BEGIN Input

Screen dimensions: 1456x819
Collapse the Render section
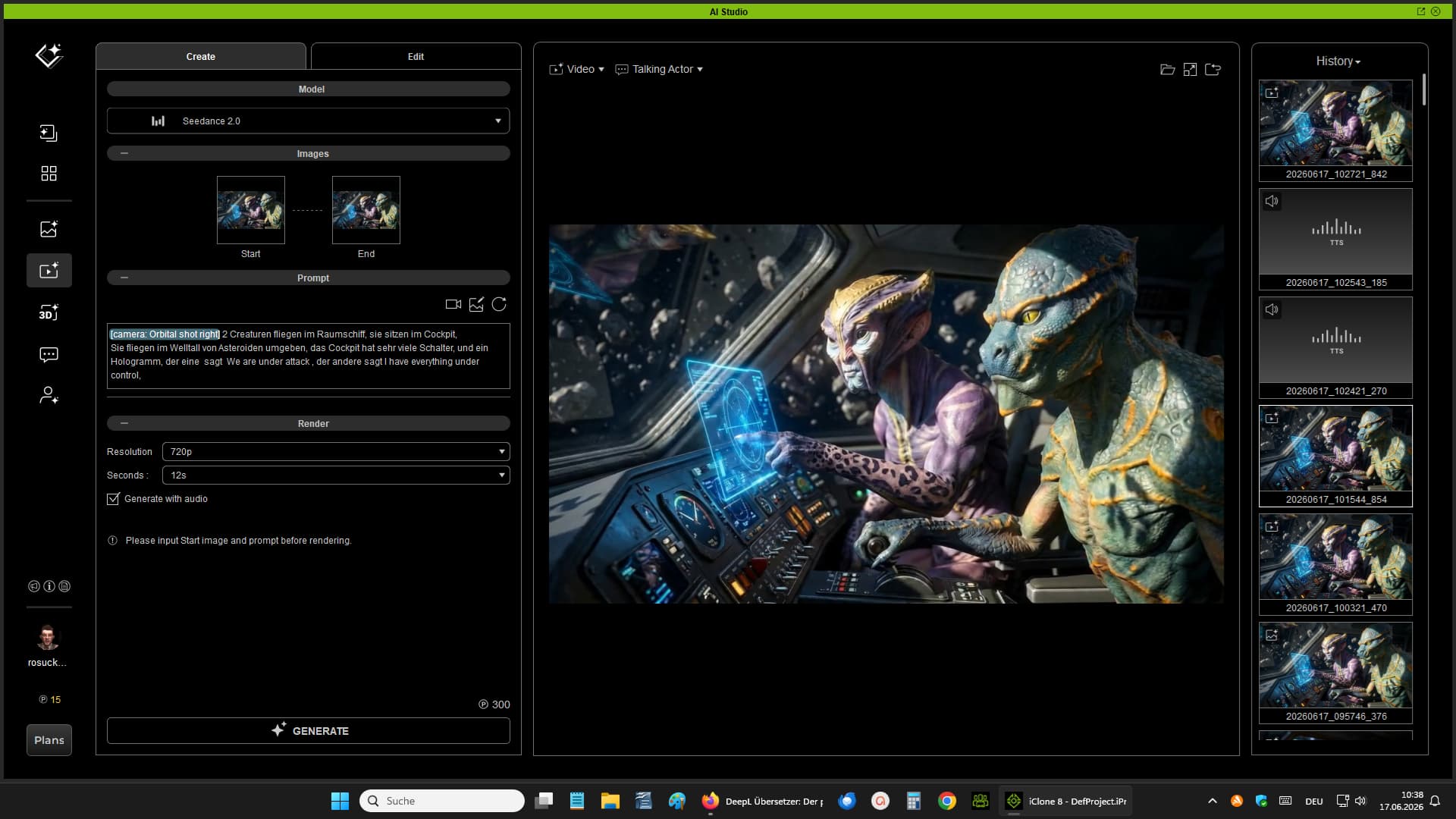124,423
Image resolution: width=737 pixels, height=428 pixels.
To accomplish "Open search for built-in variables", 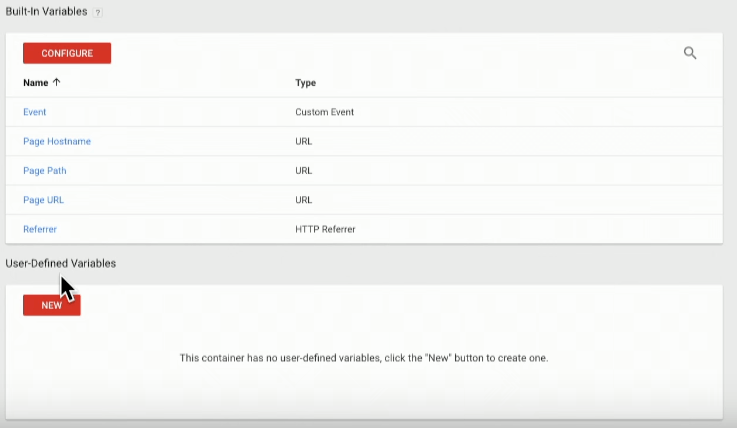I will tap(690, 53).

END Input

Directions for this task: Return every row above that contains the string "resolution". Case counts, so uppercase and lowercase letters do not match each other.

Solution to this task:
Image resolution: width=737 pixels, height=428 pixels.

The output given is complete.